Aim of the task: For the records that follow, please set down exactly the lines between the one holding "Click the locate/scroll-from-source" and the one holding "This screenshot has height=819, width=1456.", inclusive, and only those.

Material to process:

▬▬▬▬▬▬

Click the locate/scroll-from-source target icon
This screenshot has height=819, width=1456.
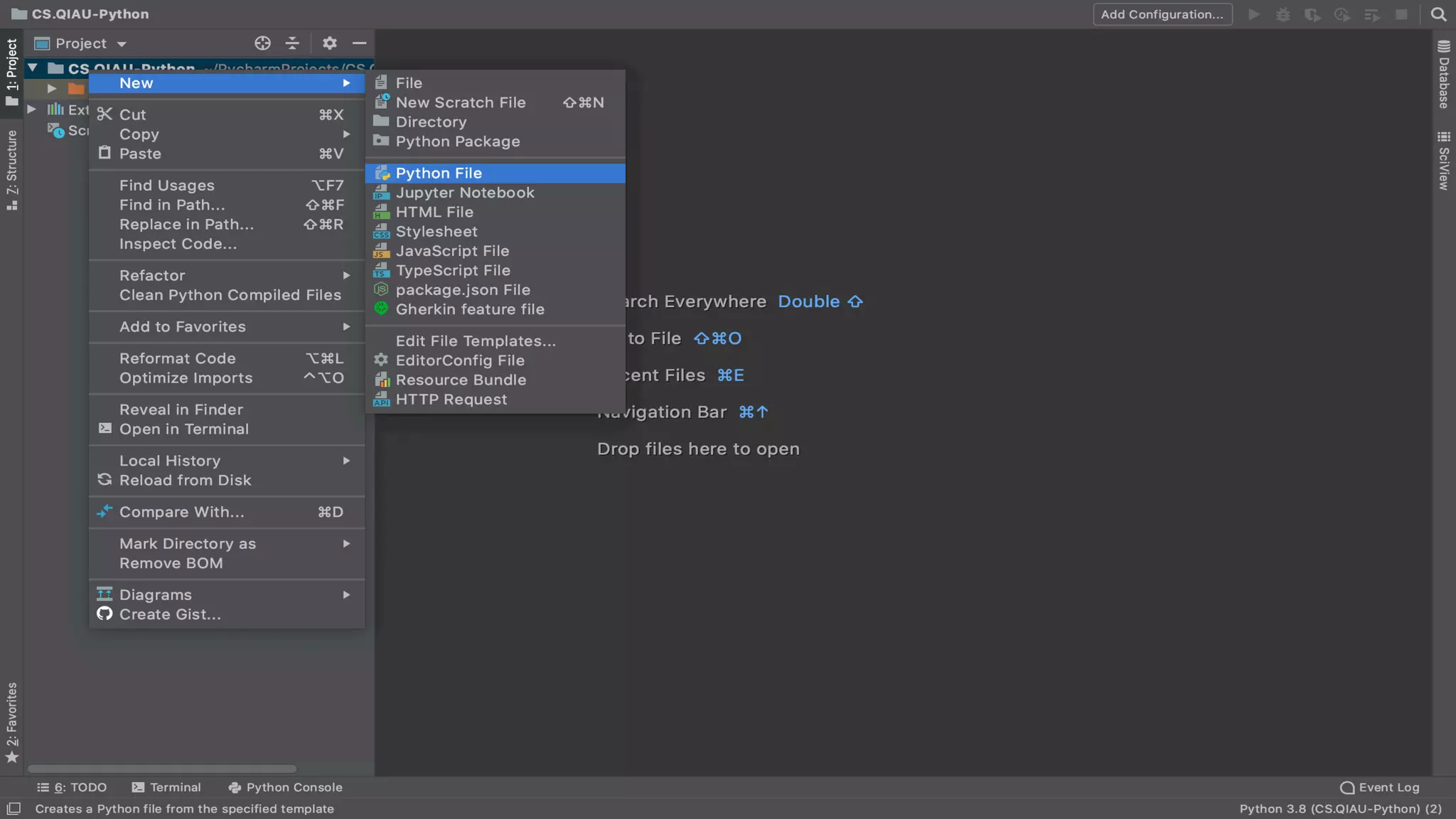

▬▬▬▬▬▬

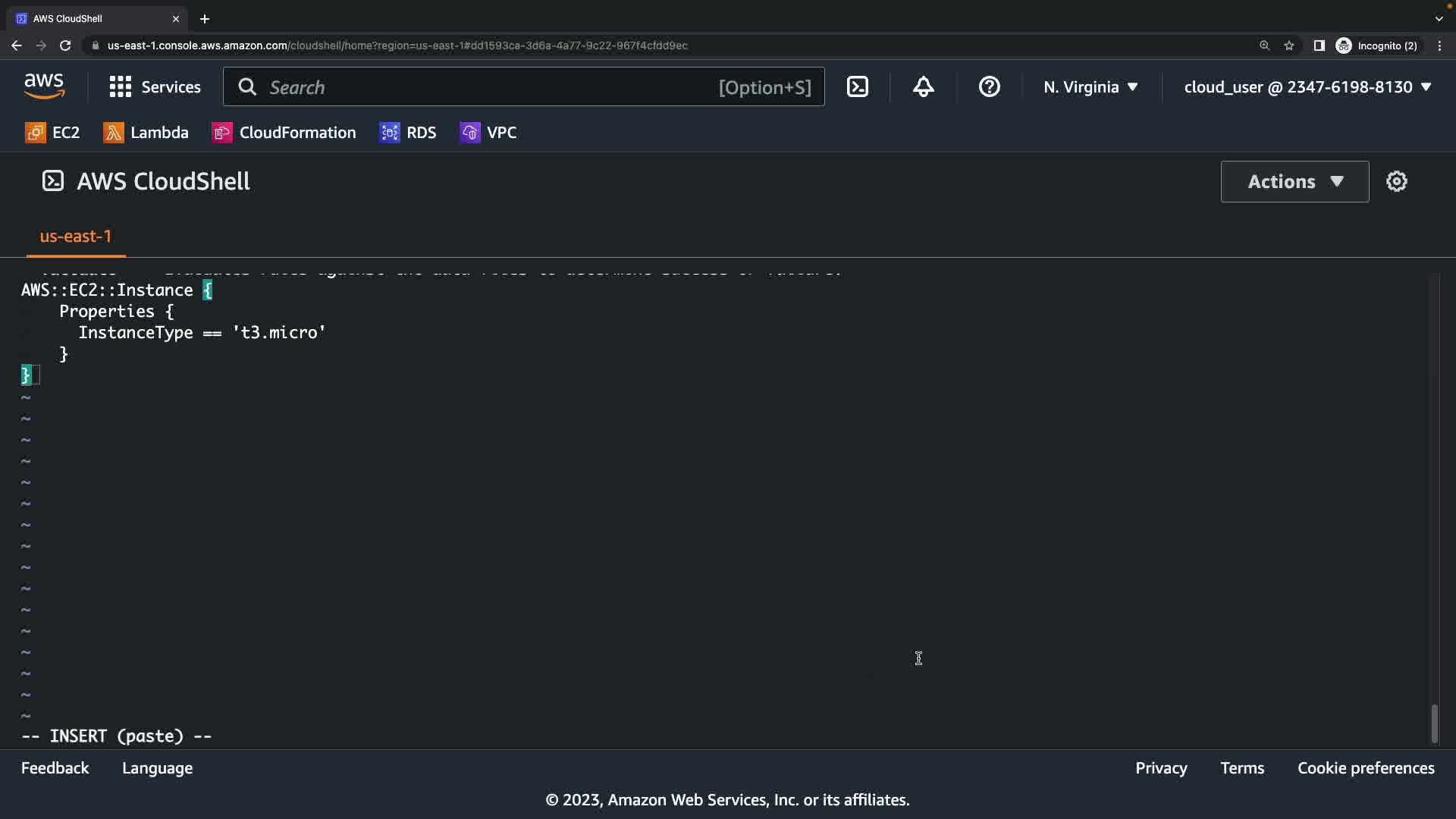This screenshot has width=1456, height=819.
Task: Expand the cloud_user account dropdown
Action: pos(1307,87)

▬▬▬▬▬▬

Output below:
Click the locate/scroll-from-source target icon
This screenshot has height=819, width=1456.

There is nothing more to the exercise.